▸ TASK STATEMENT
When the line with "Cancel the manifest correction" appears below, start repeating lines exactly, and keep going through the line with "Click thumbs-up status"; add nothing outside that span.

▸ EXCERPTED DATA
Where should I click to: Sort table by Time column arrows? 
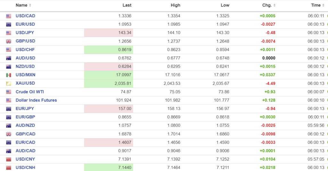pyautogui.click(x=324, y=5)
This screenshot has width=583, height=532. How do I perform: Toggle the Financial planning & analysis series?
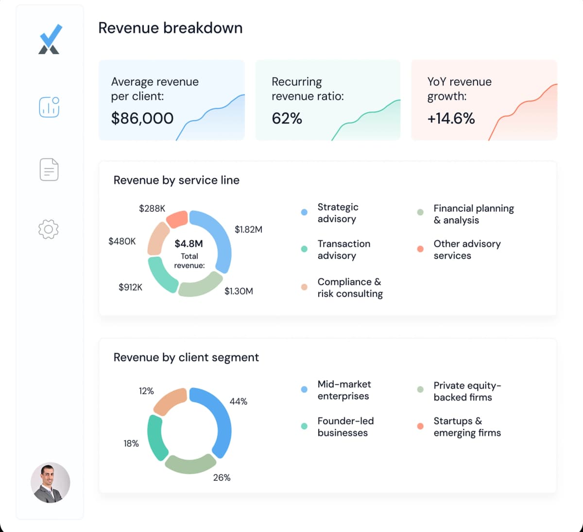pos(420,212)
==
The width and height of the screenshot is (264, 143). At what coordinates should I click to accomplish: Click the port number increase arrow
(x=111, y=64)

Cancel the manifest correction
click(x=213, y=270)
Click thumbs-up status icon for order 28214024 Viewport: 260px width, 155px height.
==
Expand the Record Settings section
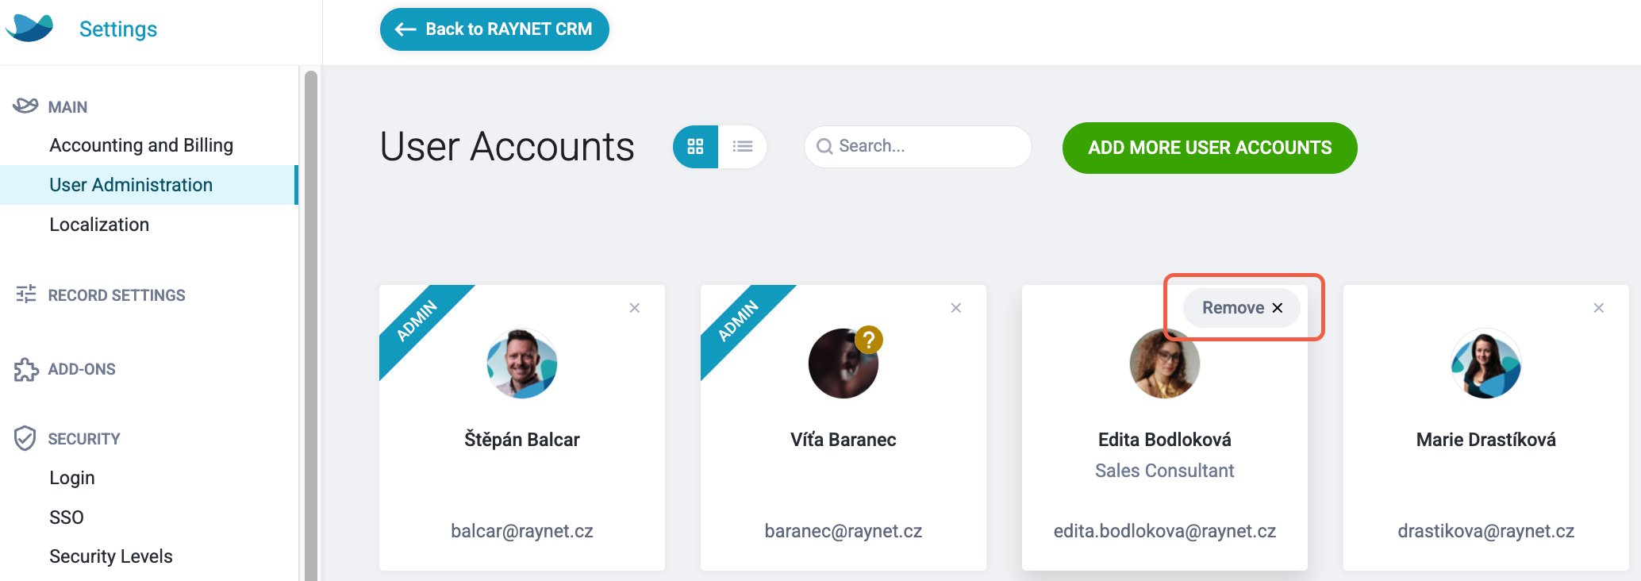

▸ COMPLETED TASK
Cancel the manifest correction
click(x=213, y=270)
Click thumbs-up status icon for order 28214024 Viewport: 260px width, 155px height.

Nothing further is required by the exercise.